The Golden State Warriors eked out a 119-116 win over the Phoenix Suns on Saturday, and if you went off the exhilaration in play-by-play broadcaster Bob Fitzgerald’s voice with every play the team made to inch closer to victory you would’ve thought Stephen Curry was drawing in on a fifth championship.
Usually Fitzgerald is way over the top in just about every way, but in this case it was a really big win. Which is sort of a problem. You know your season is skidding to stay on the track when a three-point triumph over the Suns, at home, in December, to improve your record to 14-15 is actually being celebrated.
That’s how desperate the Warriors have become for anything positive to latch on to of late. They’ve lost 10 of their last 14. The win over Phoenix snapped a three-game skid that coincided with Curry’s return from a two-week absence in which the Warriors were finding hope in Pat Freaking Spencer.
Again, no knock on Spencer, but you’re really reaching if you expect to contend for a championship and Pat Spencer pulling rabbits out of his hat is your recipe for success. The Warriors, plain and simple, just haven’t been a good team this season. There are a number of reasons for that, but there is one extremely alarming stat that has been, perhaps, the principle thorn in Golden State’s side.
From NBA.com’s Jon Schuhmann:
The Warriors have seen the league’s biggest drop in shot-opportunity differential, from +3.8 (fourth) last season to -1.1 (20th) this season. They’ve seen the league’s second biggest jump in turnover rate, it’s fifth biggest drop in offensive rebounding percentage and its sixth biggest drop in defensive rebounding percentage.
Shot opportunities are different than pure possessions. You can, for example, turn the ball over and it still counts as a possession. If you give up an offensive rebound, that’s still considered the same possession.
By contrast, if you turn the ball over, you lose out on a shot opportunity, and if you give up an offensive rebound, that is an extra shot opportunity for your opponent. So let’s say the Warriors turn the ball over against the Rockets, who then go down on other end and miss two shots but grab both of the available offensive rebounds before finally making the third shot. That would be one possession for each team, but it would be zero shot opportunities for the Warriors against three for the Rockets.

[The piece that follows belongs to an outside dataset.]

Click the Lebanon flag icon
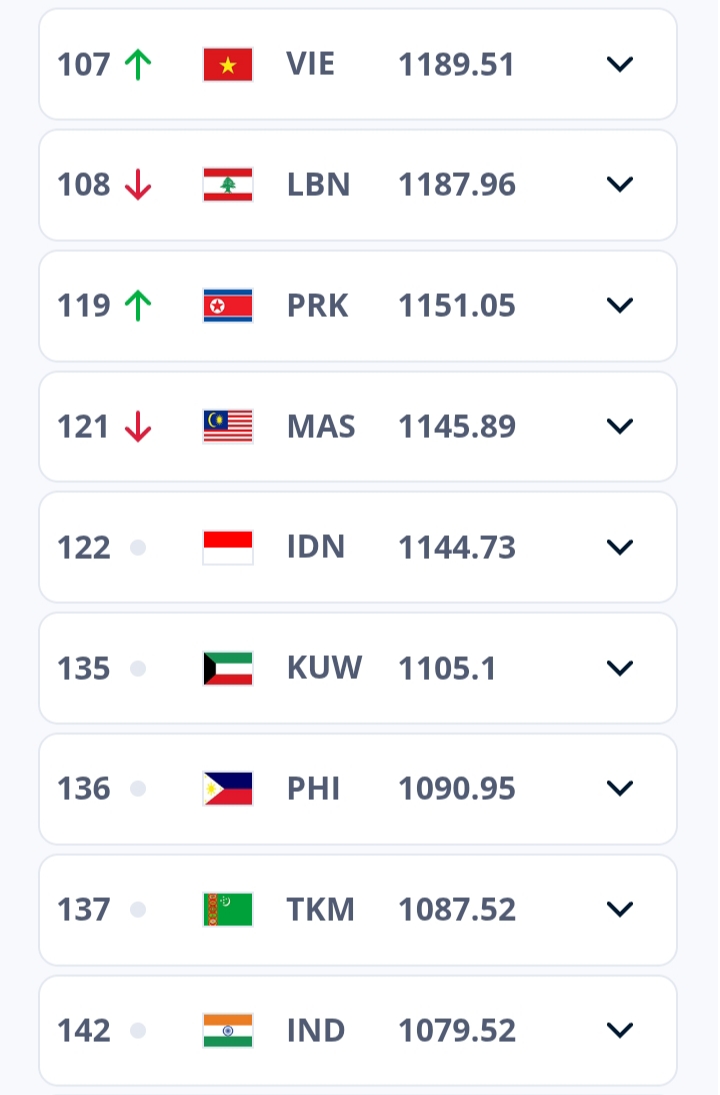720x1095 pixels. point(228,185)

Over the course of games, and, ultimately, seasons, NBA basketball has become about getting more shots at the basket than your opponent. That’s why teams are jacking up horrible 2-for-1 shots at the end of quarters, because even horrible shots are shots and it’s a numbers game. Same as soccer or hockey. If you get more shots on goal than your opponent, your chances of winning rise dramatically.
So for the Warriors, that seemingly little -1.1 number is a big deal. That means they are getting, on average, 1.1 fewer shots per game than their opponents, whereas last year they were getting 3.8 more. This number has totally flipped for two main reasons: Because the Warriors are turning the ball over on 16.2% of their possessions this year (up from 14.2% last year), and because they give up 12.1 offensive rebounds per game, the fourth most in the league.
Now, the Warriors’ currently third-ranked defense does force its opponents into a lot of turnovers, too, and they grab 11.5 of their own offensive rebounds per game. They also shoot 22.2 free throws per game while giving up 23 to their opponents.
On their own, those are all fairly small discrepancies. But they add up to a negative shot-opportunity ratio. Or, put another way, they have erased the significant shot-opportunity advantage the Warriors enjoyed last season, and these days the Warriors need every advantage they can get.
See, that’s the difference in the Warriors now as opposed to the juggernaut they once were. In the dynasty years, they had the firepower to render mistakes moot. They could turn the ball over like crazy (which they did) or give up a gazillion offensive rebounds, which they also did (bottom five 2014-2016 and dead last in Kevin Durant’s first season), and it didn’t matter because they had the firepower to shoot their way out of any hole and then some.
Now they don’t. They have the 21st-ranked offense. Steve Kerr has been hammering the turnover point all season. He believes it’s the number one reason the Warriors haven’t been able to get out of their own way, and he’s not wrong. It begs the question if the Warriors should still be running this high-wire offense that is predicated on precise timing and movement and a lot of needle-threading passes that are never far from an interception, or at least if they should be pretty much exclusively running it.
Kerr recently admitted he needs to put the ball in Jimmy Butler’s hands more often when Curry is out of the game, if only to settle things down by playing a more conventional, even conservative, style. Cut out some of the Princeton stuff that is mostly designed for Curry. Let Butler play pick and roll and control the ball and if nothing else you give yourself a better chance of getting a shot up every time down the floor. Again, shot opportunities are deciding games these days, and any team that wants to call itself a contender has to be getting more than its opponents. As long as the Warriors aren’t doing that, they’re going to be a .500 team.